Dataset records
+++

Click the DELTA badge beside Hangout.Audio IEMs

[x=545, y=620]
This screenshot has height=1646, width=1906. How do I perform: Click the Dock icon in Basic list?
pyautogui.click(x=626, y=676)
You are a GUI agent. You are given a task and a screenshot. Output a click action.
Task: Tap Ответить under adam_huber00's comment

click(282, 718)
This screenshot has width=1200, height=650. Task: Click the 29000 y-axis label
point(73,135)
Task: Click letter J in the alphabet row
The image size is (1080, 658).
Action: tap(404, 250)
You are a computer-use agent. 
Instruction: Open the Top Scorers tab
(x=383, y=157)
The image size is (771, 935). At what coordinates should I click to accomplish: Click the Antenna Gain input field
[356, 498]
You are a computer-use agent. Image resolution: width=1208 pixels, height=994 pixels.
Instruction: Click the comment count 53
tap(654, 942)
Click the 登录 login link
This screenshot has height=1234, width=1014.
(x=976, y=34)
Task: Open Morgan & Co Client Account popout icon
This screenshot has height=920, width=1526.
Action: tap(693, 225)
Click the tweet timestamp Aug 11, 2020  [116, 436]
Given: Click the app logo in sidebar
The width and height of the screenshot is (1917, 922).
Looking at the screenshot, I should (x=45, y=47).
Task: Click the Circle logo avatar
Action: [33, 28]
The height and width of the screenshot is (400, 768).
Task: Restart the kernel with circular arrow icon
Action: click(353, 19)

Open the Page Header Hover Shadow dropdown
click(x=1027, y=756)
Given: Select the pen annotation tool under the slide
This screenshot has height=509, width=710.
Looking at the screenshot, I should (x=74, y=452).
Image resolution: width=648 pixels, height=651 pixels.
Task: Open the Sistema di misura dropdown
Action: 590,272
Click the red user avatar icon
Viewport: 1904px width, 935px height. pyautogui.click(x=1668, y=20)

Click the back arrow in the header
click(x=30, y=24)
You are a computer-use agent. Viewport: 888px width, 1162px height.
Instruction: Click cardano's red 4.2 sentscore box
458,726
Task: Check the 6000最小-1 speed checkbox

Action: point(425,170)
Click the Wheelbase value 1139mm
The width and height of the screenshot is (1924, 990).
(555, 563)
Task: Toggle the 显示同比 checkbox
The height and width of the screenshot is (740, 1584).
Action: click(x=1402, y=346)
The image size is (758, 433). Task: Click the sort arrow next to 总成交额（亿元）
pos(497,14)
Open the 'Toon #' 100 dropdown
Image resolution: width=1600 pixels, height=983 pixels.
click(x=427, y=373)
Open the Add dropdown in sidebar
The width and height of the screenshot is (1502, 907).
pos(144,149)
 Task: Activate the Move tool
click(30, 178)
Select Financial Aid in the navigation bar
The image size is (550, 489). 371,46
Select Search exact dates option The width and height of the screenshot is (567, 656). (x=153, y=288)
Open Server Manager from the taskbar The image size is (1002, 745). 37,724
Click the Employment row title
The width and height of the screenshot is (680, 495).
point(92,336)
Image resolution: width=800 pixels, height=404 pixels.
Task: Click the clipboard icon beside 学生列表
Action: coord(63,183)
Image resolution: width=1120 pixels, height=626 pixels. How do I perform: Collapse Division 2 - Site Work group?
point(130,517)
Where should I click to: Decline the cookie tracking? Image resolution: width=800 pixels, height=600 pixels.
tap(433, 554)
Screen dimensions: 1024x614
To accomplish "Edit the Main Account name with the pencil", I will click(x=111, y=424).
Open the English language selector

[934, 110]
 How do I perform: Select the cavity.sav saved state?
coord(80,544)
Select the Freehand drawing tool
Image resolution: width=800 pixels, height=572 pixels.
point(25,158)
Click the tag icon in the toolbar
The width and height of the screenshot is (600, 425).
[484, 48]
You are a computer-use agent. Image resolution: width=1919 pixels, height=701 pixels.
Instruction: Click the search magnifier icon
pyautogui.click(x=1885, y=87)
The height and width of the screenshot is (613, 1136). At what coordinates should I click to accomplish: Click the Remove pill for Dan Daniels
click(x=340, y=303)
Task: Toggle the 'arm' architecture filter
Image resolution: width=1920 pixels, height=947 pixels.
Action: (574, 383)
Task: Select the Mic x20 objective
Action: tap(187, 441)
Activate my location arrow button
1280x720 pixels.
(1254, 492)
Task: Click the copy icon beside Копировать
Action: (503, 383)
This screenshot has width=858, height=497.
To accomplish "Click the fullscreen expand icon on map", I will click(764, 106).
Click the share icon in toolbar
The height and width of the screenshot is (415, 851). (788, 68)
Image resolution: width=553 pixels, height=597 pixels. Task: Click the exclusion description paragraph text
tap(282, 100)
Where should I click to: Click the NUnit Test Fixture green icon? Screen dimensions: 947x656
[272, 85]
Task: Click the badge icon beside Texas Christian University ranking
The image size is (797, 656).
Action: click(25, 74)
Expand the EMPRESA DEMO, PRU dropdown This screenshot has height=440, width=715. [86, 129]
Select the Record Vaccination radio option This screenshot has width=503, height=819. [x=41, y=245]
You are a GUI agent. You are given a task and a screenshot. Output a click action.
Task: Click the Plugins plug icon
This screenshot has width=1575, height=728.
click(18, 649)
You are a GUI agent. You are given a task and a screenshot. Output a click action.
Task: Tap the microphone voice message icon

+++

Using the data above, reproduce exactly the lines between those holding "Click the Employment row title" and "Screen dimensions: 1024x614", inclusive, and no others.

COMPLETED TASK
Click the Employment row title
The width and height of the screenshot is (680, 495).
point(92,336)
Image resolution: width=800 pixels, height=404 pixels.
Task: Click the clipboard icon beside 学生列表
Action: coord(63,183)
Image resolution: width=1120 pixels, height=626 pixels. How do I perform: Collapse Division 2 - Site Work group?
point(130,517)
Where should I click to: Decline the cookie tracking? Image resolution: width=800 pixels, height=600 pixels.
tap(433, 554)
Screen dimensions: 1024x614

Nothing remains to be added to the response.